Al di là delle recriminazioni, non vi è chi non veda che, anche se il portafoglio di fornitori di vaccini dell’Ue è ampio e diversificato, la parte del leone la fanno le Big Pharma americane e britanniche: il solo Big europeo tra gli otto vaccini in lizza è la francese Sanofi, in partneship con Gsk (Gran Bretagna). Sfortunatamente, il vaccino di Sanofi/Gsk non arriverà prima del quarto trimestre 2021, tanto che ha fatto un accordo per produrre 125 mln di dosi per BionTech/Pfizer. Poi ci sono Pfizer (Usa), insieme a BionTech (Germania); Moderna (Usa); AstraZeneca (Gran Bretagna); Johnson & Johnson (Usa); CureVac (Germania); Valneva (Francia); NovaVax (Usa).

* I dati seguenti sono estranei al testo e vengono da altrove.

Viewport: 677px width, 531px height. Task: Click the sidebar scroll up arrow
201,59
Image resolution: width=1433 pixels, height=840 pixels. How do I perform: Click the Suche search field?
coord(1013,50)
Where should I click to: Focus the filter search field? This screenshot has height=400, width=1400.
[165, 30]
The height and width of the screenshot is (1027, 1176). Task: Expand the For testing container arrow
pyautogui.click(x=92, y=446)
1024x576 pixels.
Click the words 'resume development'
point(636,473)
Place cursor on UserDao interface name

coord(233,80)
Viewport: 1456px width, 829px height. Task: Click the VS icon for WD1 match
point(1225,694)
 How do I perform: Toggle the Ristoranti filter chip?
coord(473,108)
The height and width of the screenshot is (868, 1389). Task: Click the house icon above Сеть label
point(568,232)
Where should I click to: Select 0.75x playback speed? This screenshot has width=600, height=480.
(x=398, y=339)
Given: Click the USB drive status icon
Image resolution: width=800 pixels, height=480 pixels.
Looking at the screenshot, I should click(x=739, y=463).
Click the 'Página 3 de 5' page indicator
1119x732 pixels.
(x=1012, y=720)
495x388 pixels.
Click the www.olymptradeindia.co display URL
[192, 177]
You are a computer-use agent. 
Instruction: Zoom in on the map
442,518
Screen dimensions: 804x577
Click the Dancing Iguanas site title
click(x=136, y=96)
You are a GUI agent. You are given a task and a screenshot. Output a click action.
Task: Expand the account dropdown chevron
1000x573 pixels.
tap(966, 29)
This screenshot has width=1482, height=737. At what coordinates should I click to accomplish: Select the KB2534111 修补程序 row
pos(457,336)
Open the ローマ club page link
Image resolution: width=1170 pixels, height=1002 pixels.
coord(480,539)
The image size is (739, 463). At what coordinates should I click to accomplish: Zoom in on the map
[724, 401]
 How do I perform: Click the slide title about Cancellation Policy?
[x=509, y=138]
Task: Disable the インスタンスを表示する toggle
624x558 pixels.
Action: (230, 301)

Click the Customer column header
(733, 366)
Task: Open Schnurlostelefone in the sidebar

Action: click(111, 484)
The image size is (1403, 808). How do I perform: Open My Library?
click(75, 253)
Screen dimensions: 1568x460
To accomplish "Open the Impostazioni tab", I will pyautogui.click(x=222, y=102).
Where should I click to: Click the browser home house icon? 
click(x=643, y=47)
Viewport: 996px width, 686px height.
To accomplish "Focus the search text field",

Se il piano di vaccinazioni Ue incontra degli ostacoli, forse è anche (non solo) per questo. Non va dimenticato che, nel pieno della prima ondata della pandemia, Ursula von der Leyen dovette telefonare al premier indiano Narendra Modi per scongiurarlo di rimuovere il bando alle esportazioni di paracetamolo deciso dall’India. E’ un farmaco di base, essenziale per curare i malati di Covid, ma nell’Ue non lo produceva più nessuno. Ecco perché la Commissione von der Leyen, che si vuole ‘geopolitica’, punta sull”autonomia strategica’. Ma per arrivarci ci vogliono (anche) le grandi imprese. Forti, globali e, possibilmente, europee.